Ich krieg übrigens 10 € (für 2 Kinokarten in SDH) von dir wieder ;-))) O-Ton Michel: Anderthalb Ritter kann man sich anschauen?
Til und Rick, die ein Münchner Porzi aus den Krallen des bösen bösen Udo Kier befreien wollen..wie witzlos. Einziges Highlight war der Frauen Kibutz von Tobias Moretti mit der hinreißenden Stefanie Stappenbeck...grrrrr...absoluter Tiefpunkt NKOTB...die waren zu meiner Zeit schon Scheiße und heute sind Sie nur alt und Scheiße
Soviel gequirlten Mist hab ich wirklich ja schon ewig nicht mehr gesehen. Nicht nur dass der Film ehr peinlich als witzig war, wurde wirklich alles aus der deutschen "Film"branche ausgegraben, was noch irgendwie laufen konnte. Dabei der klare Hinweis auf den Untergang des Abendlandes: Thomas Gottschalk ist Staatsoberhaupt....aua
He, ich dachte, du wolltest nur mal wieder ohne Kindergeschrei im Hintergrund knutschen!

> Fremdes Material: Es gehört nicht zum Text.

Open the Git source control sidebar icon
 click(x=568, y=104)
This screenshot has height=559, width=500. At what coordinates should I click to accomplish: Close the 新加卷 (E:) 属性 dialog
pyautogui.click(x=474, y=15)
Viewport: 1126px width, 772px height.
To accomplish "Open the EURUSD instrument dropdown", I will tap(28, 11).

Da wären Witz und Spannung auf der Leinwand der Romantik nur abträglich!
Außerdem bezog sich "kann man sich anschauen" lediglich auf die visuelle Fähigkeit des Betrachters, nicht auf die Qualität des Films.
Außerdem fand ich, daß die Ex-Supernase seine Sache gar nicht so schlecht gemacht hat, relativ authentisch, wenn man bedenkt, wie er sonst so auftritt.

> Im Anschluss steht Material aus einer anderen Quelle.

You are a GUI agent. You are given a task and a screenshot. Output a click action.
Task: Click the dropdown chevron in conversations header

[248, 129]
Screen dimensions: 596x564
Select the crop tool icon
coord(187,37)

stimmt auch wieder zumindest hat er seinen Text nicht von ner Karteikarte abgelesen ;-)wie gesagt Stefanie Stappenbeck war zum Ablecken, aber der Rest einfach nur Mist. Dabei war Keinohrhase, auch wenn der ein bisschen nach dem Motto "eyh was bin ich für ein geiler F...." ablief, doch irgendwie witzig und Nora Tschirner endlich mal ne Frau die schnell und deutlich spricht und dabei so wirkt als ob ihr das wirklich passieren könnte....hab nur Angst da für 2009 Keinohrhasen2 und Zweiohrküken angekündigt wurde (nach IMDB) ich hoffe zumindest letzteres ist ein fake und Til Schweiger beginnt jetzt nicht das Thema um hässliche Kuscheltier ad absurdum zu führen...;-)))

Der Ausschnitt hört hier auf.